The Bechdel, Russo, and Race Test: Oh My Ghostess – Season 1, Episode 2

On Oh My Ghostess, episode 2, Soon-Ae (as Bong-Sun) adjusted not only to the life of a dishwasher but to the life of Bong-Sun as well. Admittedly, at first, it was a rough transition, but Soon-Ae quickly began to get the hang of things and was re-accepted by Bong-Sun’s colleagues.

The Bechdel, Russo, and Race Test

Episode 2 passed the race test but did not pass the Bechdel or Russo test.

The entire cast of episode 2 was Asian, and White people were never mentioned by any of the characters so all of the conversations that occurred in the episode (and thus the episode itself) passed the race test. The episode did not, however, pass the Bechdel test, and the episode did not pass this test because while there were some occasions where women talked to each other, there was never an instance where women with names talked to each other. Episode 2 also failed to pass the Russo test, and the episode did not pass this test because there were no LGBTI characters in the episode.

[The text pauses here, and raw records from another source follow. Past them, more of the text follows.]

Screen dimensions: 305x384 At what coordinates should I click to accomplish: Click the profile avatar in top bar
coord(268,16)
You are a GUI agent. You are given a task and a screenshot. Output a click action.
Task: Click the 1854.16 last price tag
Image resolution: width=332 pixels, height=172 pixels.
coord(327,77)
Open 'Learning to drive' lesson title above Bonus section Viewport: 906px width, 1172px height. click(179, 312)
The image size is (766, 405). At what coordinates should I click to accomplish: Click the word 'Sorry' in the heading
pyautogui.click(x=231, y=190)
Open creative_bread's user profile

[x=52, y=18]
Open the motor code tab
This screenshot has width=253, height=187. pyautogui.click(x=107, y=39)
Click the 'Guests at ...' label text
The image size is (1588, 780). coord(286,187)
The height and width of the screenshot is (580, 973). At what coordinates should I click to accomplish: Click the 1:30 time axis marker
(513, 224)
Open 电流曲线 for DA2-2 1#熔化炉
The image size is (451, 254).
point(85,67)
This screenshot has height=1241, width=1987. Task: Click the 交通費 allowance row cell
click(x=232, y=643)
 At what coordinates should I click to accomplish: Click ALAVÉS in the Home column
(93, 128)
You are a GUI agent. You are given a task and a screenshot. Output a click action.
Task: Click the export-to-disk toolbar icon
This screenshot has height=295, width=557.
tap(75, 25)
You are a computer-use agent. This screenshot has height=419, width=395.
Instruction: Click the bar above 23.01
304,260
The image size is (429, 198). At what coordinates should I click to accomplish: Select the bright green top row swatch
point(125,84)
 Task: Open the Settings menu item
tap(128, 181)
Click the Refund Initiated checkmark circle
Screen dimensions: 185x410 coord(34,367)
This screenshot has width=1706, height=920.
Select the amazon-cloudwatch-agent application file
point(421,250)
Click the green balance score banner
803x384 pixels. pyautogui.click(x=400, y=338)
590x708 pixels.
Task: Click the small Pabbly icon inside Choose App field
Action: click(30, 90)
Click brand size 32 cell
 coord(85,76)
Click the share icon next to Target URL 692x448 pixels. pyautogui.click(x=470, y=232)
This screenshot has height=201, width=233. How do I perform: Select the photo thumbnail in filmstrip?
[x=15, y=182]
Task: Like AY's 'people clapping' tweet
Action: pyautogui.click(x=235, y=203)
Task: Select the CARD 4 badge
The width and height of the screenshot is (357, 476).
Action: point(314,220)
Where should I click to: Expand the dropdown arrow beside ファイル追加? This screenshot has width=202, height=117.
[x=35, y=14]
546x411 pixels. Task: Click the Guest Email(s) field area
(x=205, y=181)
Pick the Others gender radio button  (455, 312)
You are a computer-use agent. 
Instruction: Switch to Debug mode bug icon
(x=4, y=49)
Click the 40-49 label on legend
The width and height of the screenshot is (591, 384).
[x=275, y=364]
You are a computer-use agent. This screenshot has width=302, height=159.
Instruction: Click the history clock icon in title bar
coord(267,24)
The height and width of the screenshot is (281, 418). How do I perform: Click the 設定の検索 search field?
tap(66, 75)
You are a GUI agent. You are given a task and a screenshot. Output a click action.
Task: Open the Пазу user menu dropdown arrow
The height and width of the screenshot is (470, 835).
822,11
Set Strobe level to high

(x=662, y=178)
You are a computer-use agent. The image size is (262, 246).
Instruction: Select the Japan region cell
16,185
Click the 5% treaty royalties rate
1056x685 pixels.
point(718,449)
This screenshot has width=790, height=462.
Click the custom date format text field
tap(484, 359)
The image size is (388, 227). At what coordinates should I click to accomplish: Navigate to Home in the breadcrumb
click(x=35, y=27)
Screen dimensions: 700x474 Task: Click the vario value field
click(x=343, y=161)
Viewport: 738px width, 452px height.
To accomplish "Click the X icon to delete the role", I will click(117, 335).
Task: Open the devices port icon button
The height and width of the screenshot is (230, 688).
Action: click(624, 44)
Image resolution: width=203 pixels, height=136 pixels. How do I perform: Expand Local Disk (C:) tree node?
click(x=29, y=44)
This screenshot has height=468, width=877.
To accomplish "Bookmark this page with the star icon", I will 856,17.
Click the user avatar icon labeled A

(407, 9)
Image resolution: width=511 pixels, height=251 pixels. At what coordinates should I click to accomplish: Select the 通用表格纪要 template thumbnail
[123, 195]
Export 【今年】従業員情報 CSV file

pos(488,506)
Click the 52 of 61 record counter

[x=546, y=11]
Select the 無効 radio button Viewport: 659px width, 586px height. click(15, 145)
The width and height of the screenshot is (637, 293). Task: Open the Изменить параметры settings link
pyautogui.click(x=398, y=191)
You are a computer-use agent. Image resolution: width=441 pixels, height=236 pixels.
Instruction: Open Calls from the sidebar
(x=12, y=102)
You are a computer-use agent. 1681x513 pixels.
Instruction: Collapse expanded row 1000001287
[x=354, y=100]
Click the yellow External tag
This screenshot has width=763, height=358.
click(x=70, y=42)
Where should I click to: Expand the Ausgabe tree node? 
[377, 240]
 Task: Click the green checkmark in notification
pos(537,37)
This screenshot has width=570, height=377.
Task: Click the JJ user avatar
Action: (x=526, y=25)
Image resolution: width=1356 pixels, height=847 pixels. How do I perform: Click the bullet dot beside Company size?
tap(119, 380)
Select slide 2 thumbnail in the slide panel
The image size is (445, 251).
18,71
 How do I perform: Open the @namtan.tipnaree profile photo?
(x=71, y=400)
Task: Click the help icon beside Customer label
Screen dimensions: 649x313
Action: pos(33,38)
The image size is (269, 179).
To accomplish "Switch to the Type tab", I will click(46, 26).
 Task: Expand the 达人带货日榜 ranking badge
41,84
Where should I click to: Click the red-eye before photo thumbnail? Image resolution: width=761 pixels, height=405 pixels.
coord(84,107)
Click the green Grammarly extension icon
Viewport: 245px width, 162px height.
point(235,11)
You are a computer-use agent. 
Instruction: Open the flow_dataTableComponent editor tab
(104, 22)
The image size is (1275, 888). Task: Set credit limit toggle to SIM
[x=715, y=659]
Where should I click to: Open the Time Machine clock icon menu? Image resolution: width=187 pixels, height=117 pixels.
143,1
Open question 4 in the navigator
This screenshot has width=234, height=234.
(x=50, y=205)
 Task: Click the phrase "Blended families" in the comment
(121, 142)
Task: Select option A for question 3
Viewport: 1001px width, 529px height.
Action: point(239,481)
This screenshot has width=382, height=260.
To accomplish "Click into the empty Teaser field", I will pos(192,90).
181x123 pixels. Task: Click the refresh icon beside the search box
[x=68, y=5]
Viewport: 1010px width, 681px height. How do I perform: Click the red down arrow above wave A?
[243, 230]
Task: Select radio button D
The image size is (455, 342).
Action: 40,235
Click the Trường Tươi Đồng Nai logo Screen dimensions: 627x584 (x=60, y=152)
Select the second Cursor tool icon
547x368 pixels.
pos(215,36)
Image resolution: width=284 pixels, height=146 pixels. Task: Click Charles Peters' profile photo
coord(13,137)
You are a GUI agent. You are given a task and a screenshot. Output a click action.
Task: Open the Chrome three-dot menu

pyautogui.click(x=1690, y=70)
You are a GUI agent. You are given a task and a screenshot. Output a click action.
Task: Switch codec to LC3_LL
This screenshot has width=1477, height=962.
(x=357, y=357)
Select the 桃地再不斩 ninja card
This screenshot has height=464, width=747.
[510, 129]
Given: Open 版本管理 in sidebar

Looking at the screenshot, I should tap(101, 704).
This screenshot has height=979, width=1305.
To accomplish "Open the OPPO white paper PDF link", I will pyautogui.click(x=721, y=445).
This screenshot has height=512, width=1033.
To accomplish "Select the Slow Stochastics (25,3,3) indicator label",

*The Bechdel test entails three requirements:
1. It has to have at least two (named) women in it
2. Who talk to each other
3. About something besides a man

**The Vito Russo test entails three requirements:
1. The show contains a character that is identifiably lesbian, gay, bisexual, intersex and/or transgender
2. The character must not be solely or predominately defined by her sexual orientation, gender identity and/or as being intersex
3.The character must be tied into the plot in such a way that her removal would have a significant effect

***The race or people of color (POC) test has three requirements:
1. It has two people of color in it
2. Who talk to each other
3. About something other than a White person

****Just because a show passes the Bechdel, Russo and race test does not mean that it is not sexist, heterosexist, racist and/or cissexist, etc. The Bechdel, Russo and race test is only a bare minimum qualifier for the representation of LGBTI individuals, women and people of color in television. The failure to pass these tests also does not identify whether the central character was a woman, a person of color or a LGBTQI individual and it does not dictate the quality of the show.